How Spontaneous Recovery Works After Stroke
There are three mechanisms that the brain uses to promote spontaneous recovery after stroke. These three are reperfusion, edema management, and diaschisis reversal:
- Reperfusion. This refers to the restoration of blood flow to the damaged areas. The brain can accomplish this in a number of ways, one of which is by elevating blood pressure. For this reason, researchers recommend caution when trying to lower a stroke victim’s blood pressure. While extremely high blood pressure can be dangerous, bringing it down too low might hamper spontaneous recovery.
- Edema management. Decreased oxygen in the brain causes increased swelling (edema), which cuts off blood supply and causes further damage. Therefore, a major part of spontaneous recovery involves reducing edema. This can happen naturally but sometimes requires medication or oxygen therapy. Once the swelling decreases, blood flow can return, and function is usually restored.
- Diaschisis reversal. Diaschisis, also known as neural shock, refers to depressed neural activity due to loss of input from damaged areas of the brain. When blood flow improves and swelling resolves, these areas become more active and functional again.
Diaschisis reversal is the most important part of spontaneous recovery. It is the reason why some of your abilities might suddenly return after stroke.
Spontaneous recovery only occurs during the acute stages of stroke rehabilitation, which usually lasts around six months. But during this time, you can also promote further recovery by taking advantage of your brain’s natural repair mechanisms.
Taking Advantage of Spontaneous Recovery After Stroke
While spontaneous recovery mostly occurs on its own, you can increase the number of abilities you recover by harnessing your brain’s neuroplasticity.
Neuroplasticity refers to the brain’s ability to form new neural pathways. This allows the brain to transfer functions that were once held in damaged parts to new, healthy areas. You can activate neuroplasticity through consistent, therapeutic exercise.
During the period when spontaneous recovery occurs, the brain also enters a heightened state of plasticity. This essentially means that neuroplasticity will operate on turbo-drive, and you can make incredible gains in a short amount of time.
Research shows that stroke patients who participate in rehab make fuller recoveries than those who do not, even though both might experience spontaneous recovery. Therefore, to enhance your recovery, do not just wait for your brain to heal on its own. Give it a boost by practicing stroke rehab exercises every day. You might just surprise yourself by how much progress you make.
What Happens After Six Months?
About six months after stroke, spontaneous recovery will cease, and plasticity will also decrease. This leads to a recovery plateau, where it might seem as though you have peaked in the progress you can make.
In fact, many doctors and therapists used to believe that once a patient reached this stage their recovery had ended. They would, therefore, discourage their patients from continuing with therapy.
Today, however, research has shown that recovery can continue long after six months. That is because you can still activate neuroplasticity even during a plateau. It might take longer to see results than it used to, but recovery still continues. Even five and ten years after a stroke patients can keep regaining abilities.
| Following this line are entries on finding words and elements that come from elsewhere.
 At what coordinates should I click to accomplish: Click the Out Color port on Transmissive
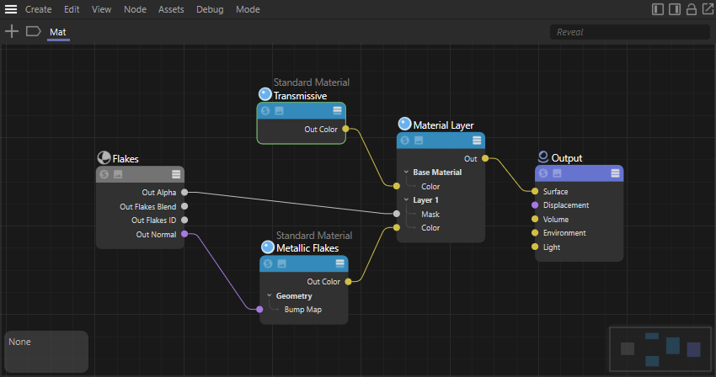(345, 130)
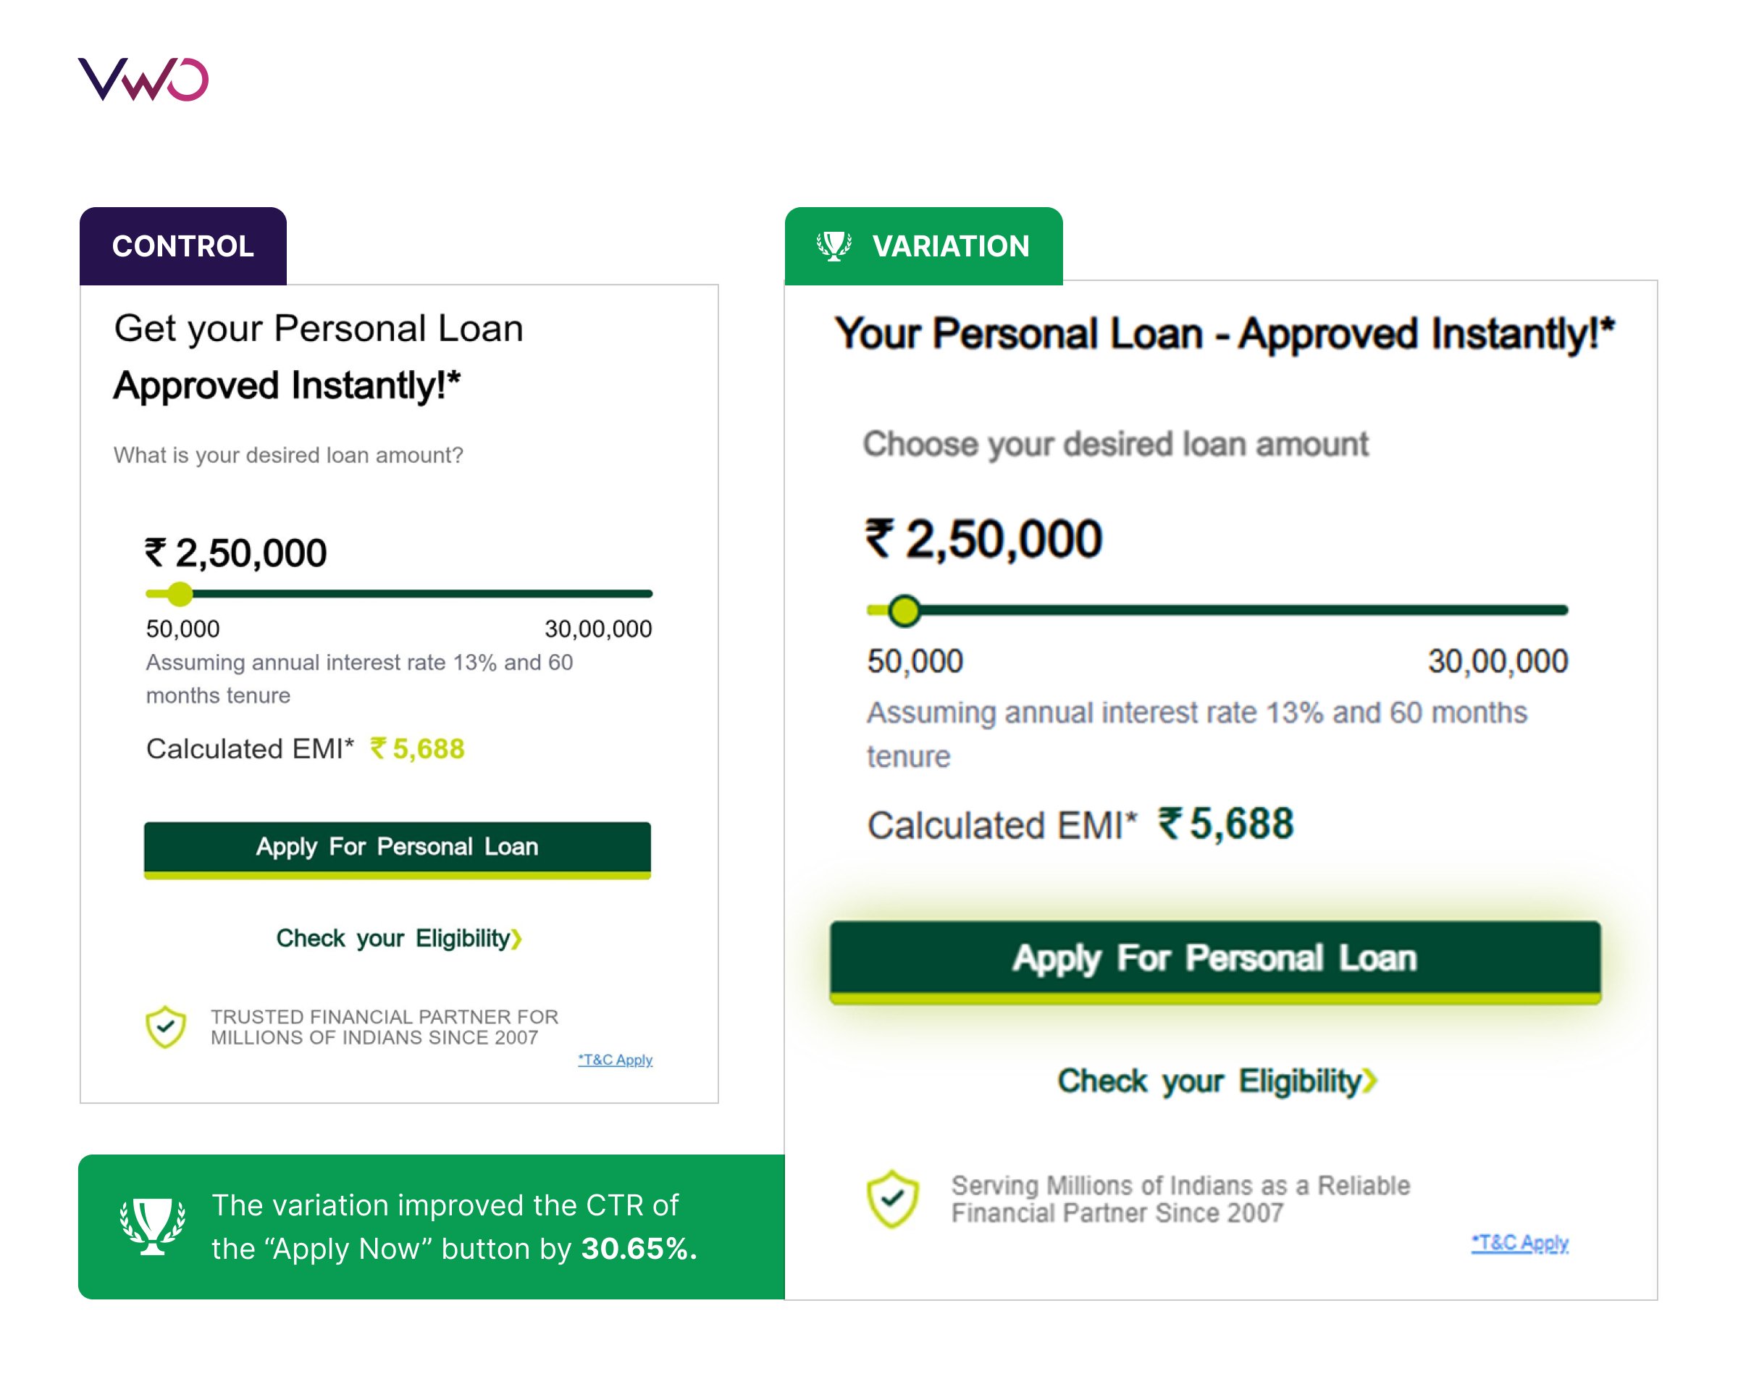This screenshot has height=1395, width=1738.
Task: Select the CONTROL tab label
Action: (183, 246)
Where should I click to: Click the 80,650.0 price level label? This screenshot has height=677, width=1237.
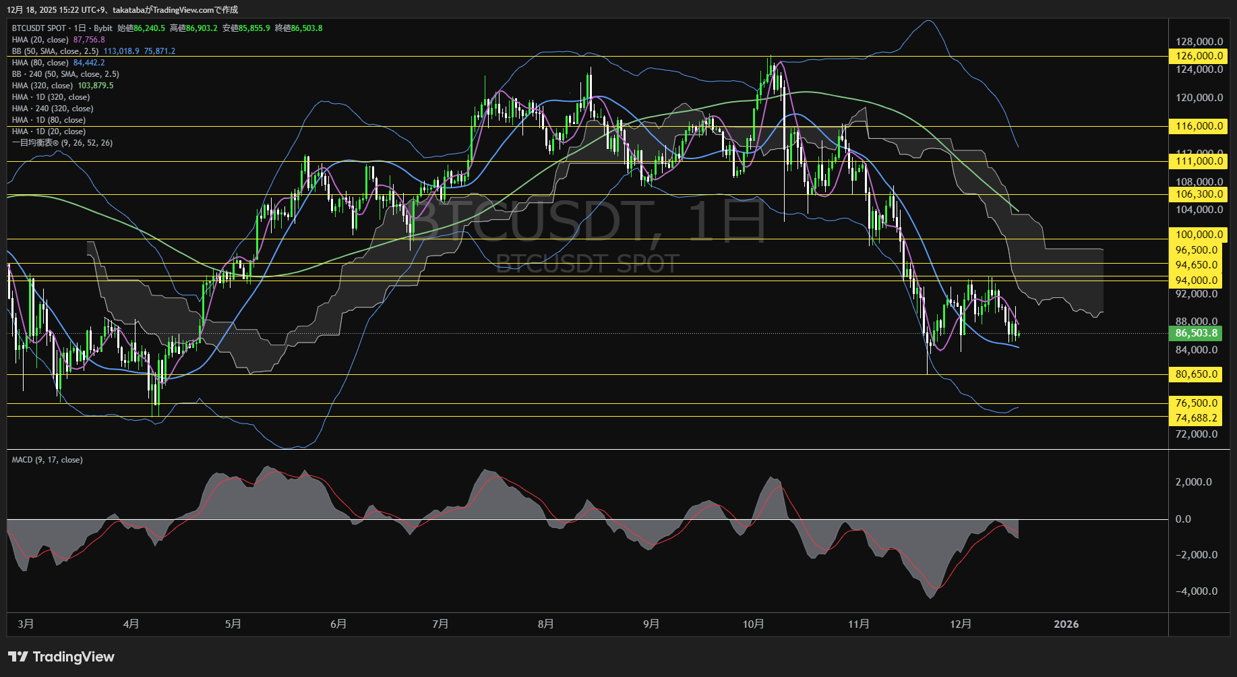point(1196,374)
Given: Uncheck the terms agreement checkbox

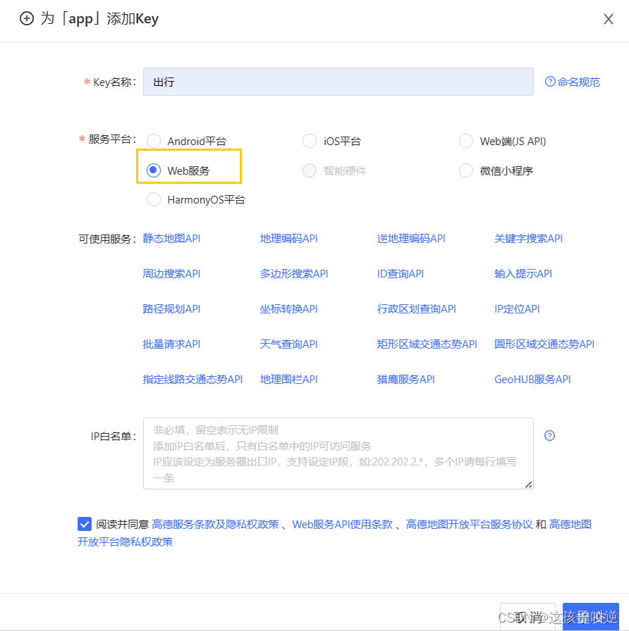Looking at the screenshot, I should [x=85, y=523].
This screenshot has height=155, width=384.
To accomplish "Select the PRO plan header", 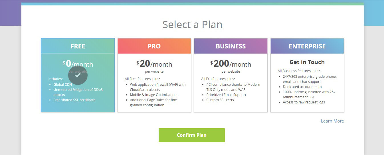I will point(154,46).
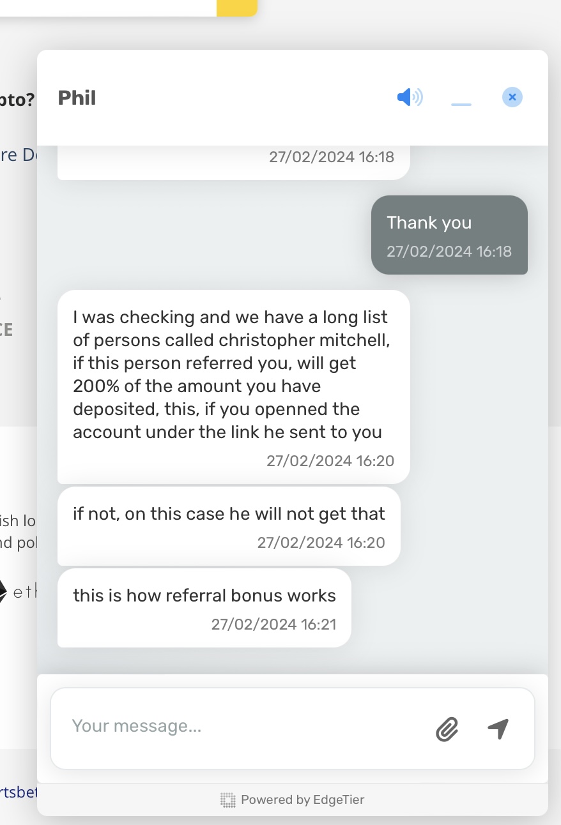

Therefore, if you have already passed the stage of spontaneous recovery, do not despair. If you can persevere with your therapy, you still have hope for improvement.
Understanding the Brain’s Natural Healing Process
Spontaneous recovery is part of the brain’s natural healing process after stroke. It helps patients regain many of the cognitive and physical abilities they have lost.
However, spontaneous recovery is not the only way to regain function after stroke, nor is it the most reliable. Instead, activating neuroplasticity through consistent exercise is still the surest way.
Even if your progress seems slow and tedious, persevering with therapy will help you recover more movement and cognitive functions. Good luck!